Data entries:
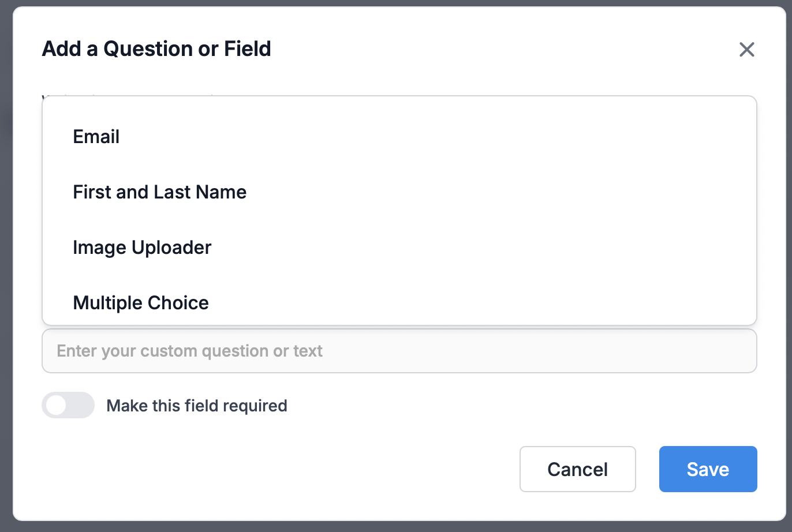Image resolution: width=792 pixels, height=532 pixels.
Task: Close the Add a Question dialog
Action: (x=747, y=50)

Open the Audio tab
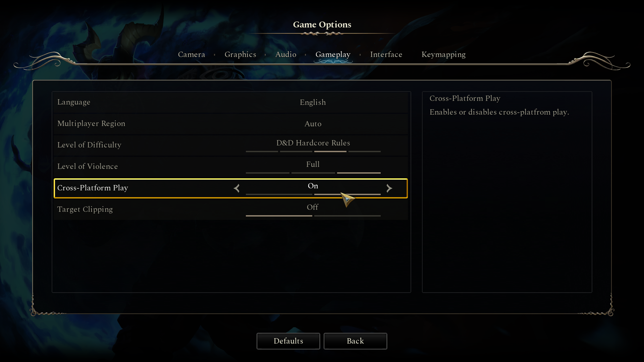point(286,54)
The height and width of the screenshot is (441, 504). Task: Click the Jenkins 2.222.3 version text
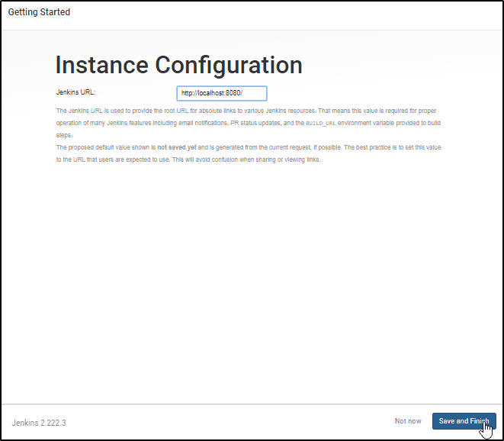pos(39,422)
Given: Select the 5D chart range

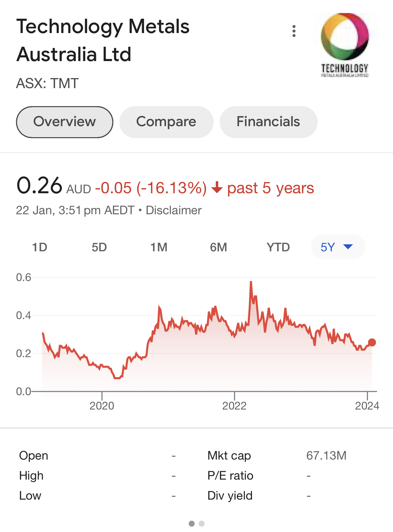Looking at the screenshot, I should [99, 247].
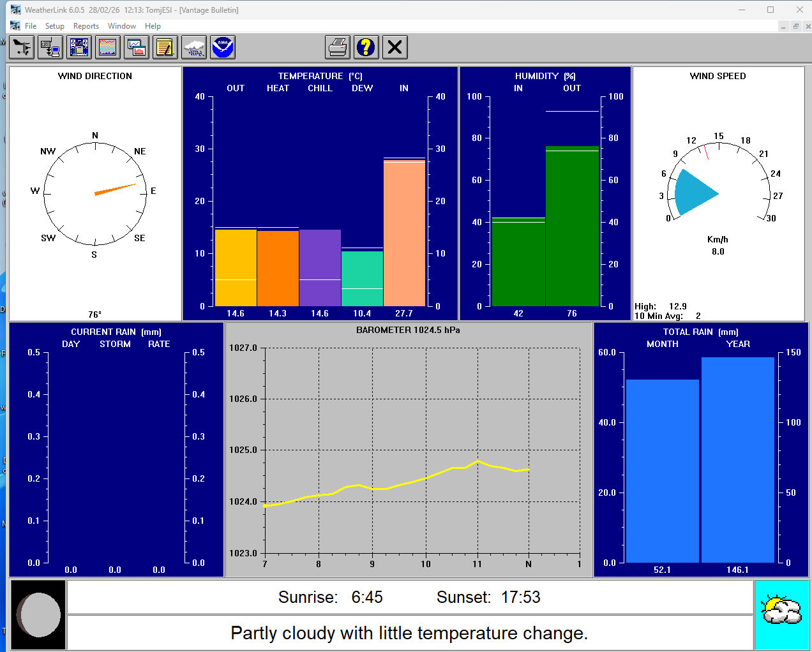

_WHAT TO PRODUCE_
With pictures omitted, reproduce exactly the lines from the line containing "The height and" through the end of the data above.

_YOUR RESPONSE_
The height and width of the screenshot is (441, 504). Task: Click the Jenkins 2.222.3 version text
pos(39,422)
Given: Select the 5D chart range

Looking at the screenshot, I should [99, 247].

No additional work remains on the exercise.